▸ Supplied material:

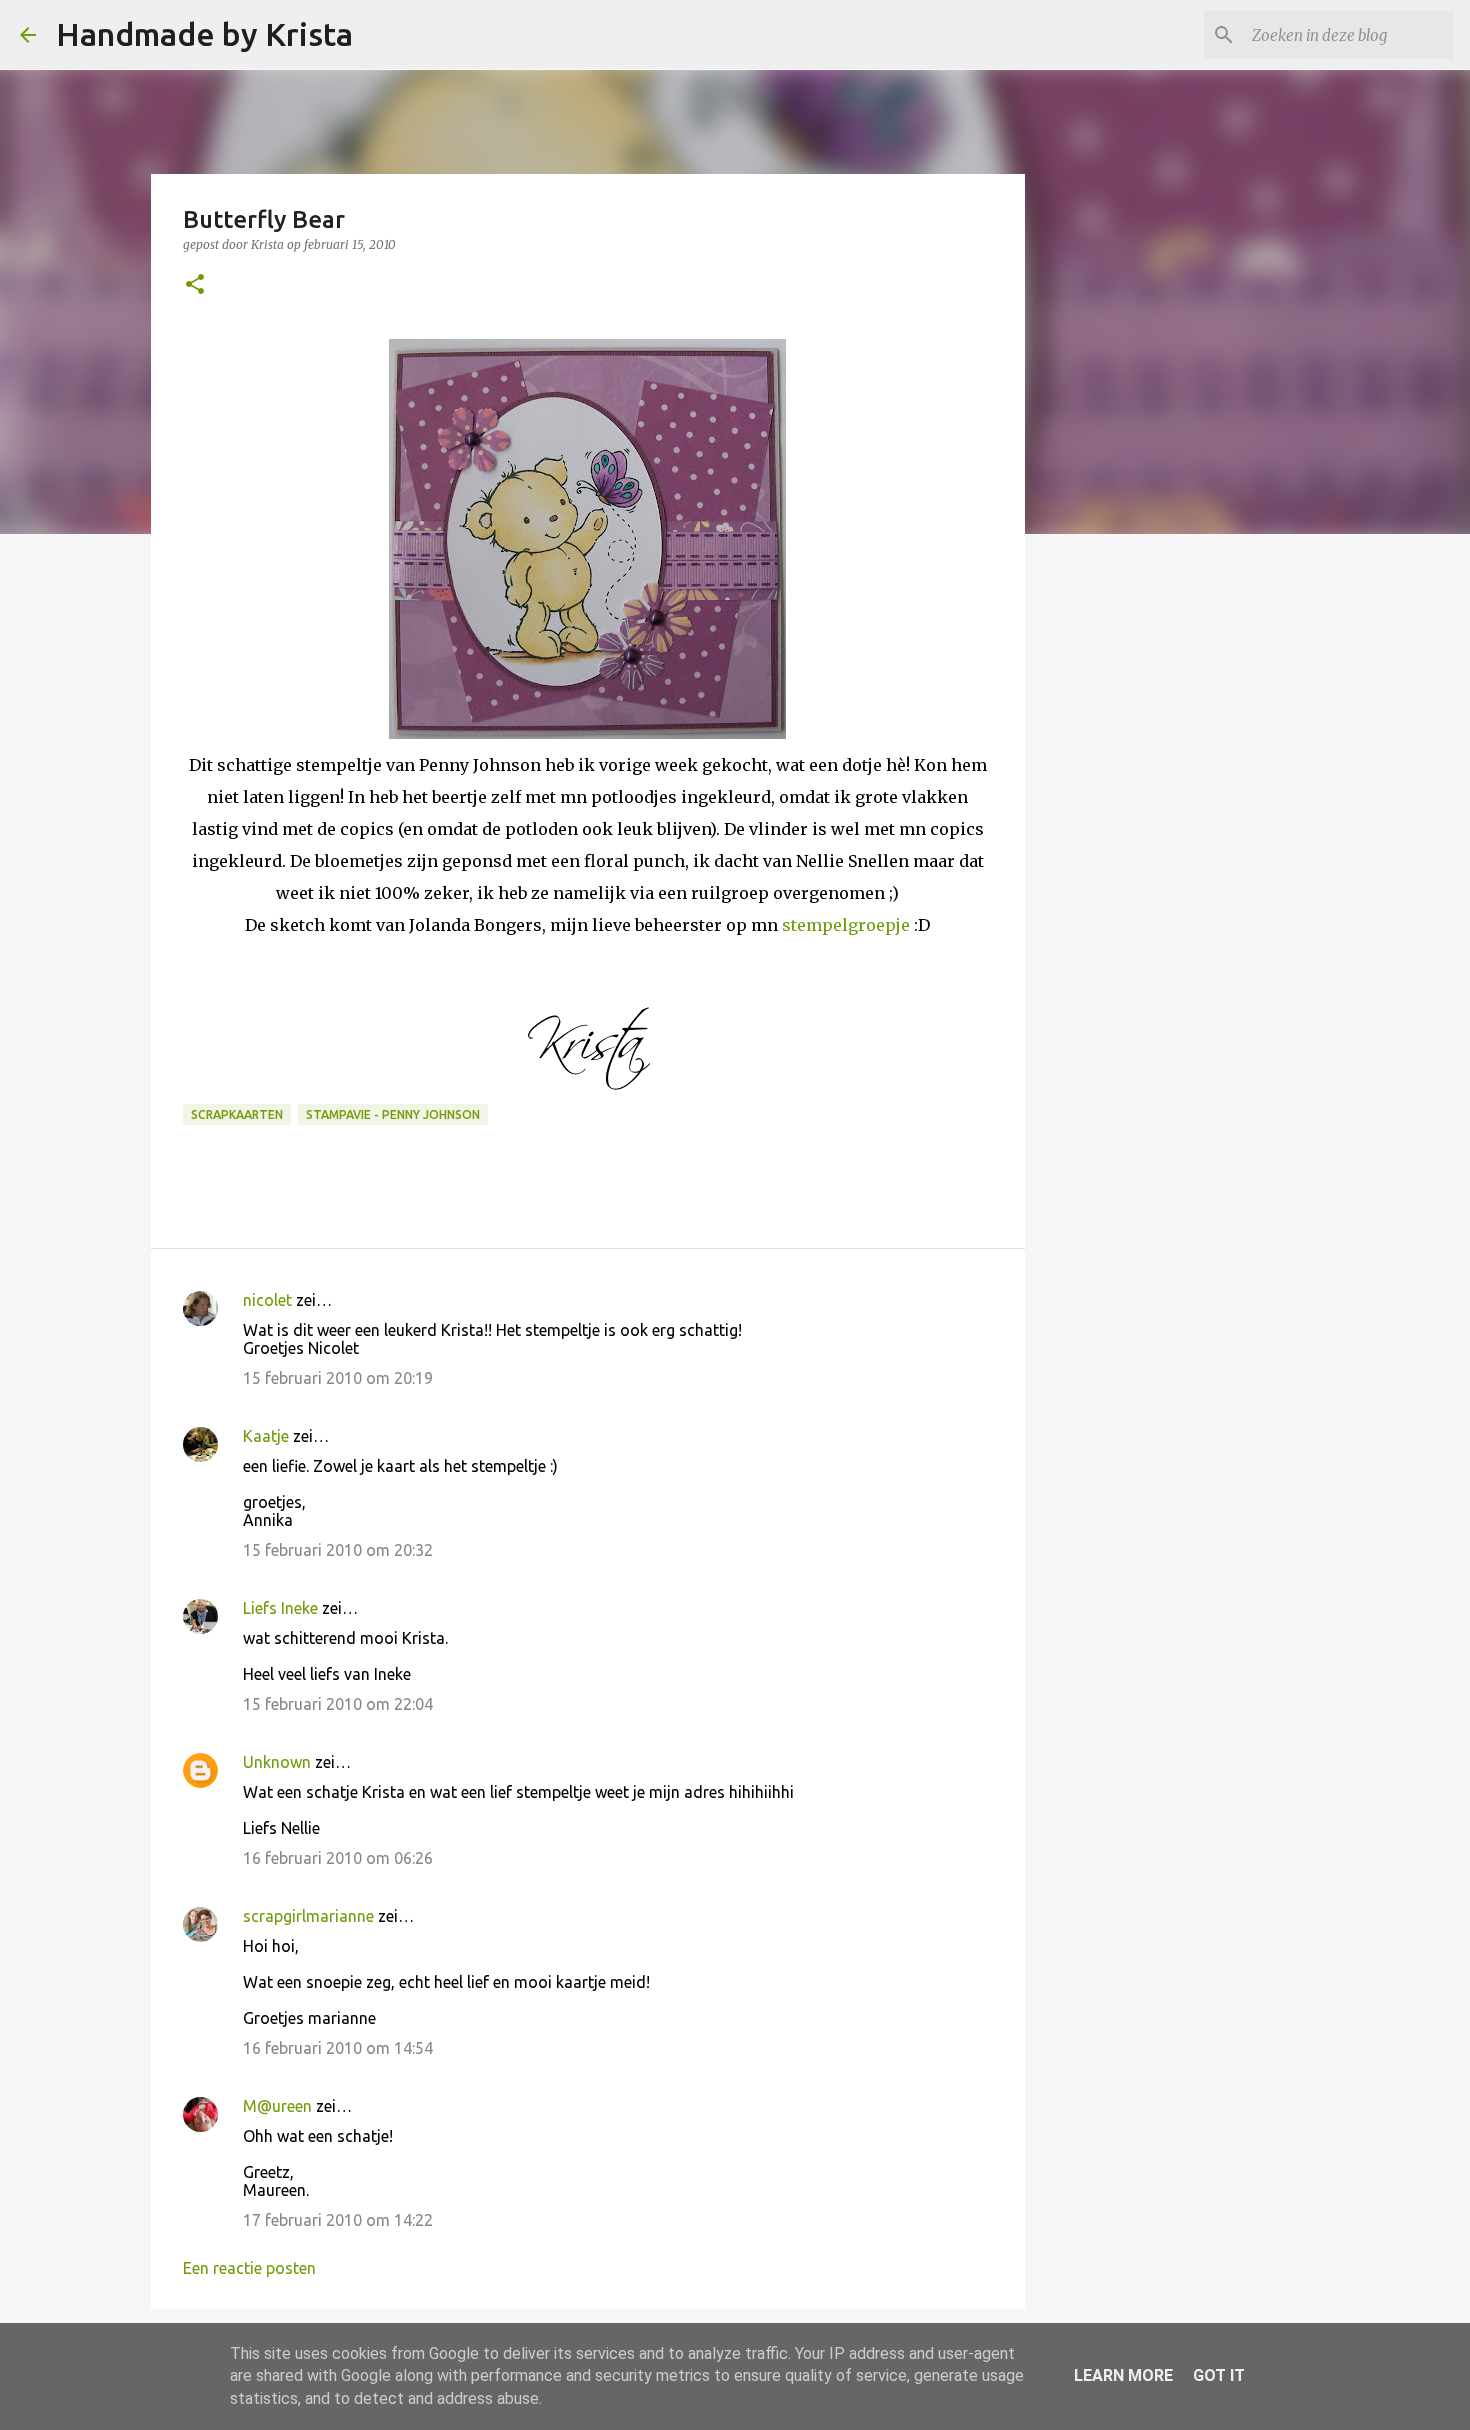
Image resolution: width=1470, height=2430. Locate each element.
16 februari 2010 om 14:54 (338, 2048)
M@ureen (277, 2106)
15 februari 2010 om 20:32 (338, 1550)
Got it (1219, 2375)
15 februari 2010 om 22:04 (338, 1704)
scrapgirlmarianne (308, 1916)
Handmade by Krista (204, 34)
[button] (195, 285)
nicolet (267, 1300)
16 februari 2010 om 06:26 (338, 1858)
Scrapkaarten (237, 1114)
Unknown (277, 1762)
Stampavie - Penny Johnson (393, 1114)
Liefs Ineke (280, 1608)
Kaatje (266, 1436)
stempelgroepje (846, 925)
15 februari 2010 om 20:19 (338, 1378)
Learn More (1123, 2375)
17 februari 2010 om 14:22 (338, 2220)
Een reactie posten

▸ Instructions for the task: Keep only the lines from the line with "Handmade by Krista (204, 34)" to the end of the records above, and repeat them exactly.

▸ Solution to this task:
Handmade by Krista (204, 34)
[button] (195, 285)
nicolet (267, 1300)
16 februari 2010 om 06:26 (338, 1858)
Scrapkaarten (237, 1114)
Unknown (277, 1762)
Stampavie - Penny Johnson (393, 1114)
Liefs Ineke (280, 1608)
Kaatje (266, 1436)
stempelgroepje (846, 925)
15 februari 2010 om 20:19 (338, 1378)
Learn More (1123, 2375)
17 februari 2010 om 14:22 (338, 2220)
Een reactie posten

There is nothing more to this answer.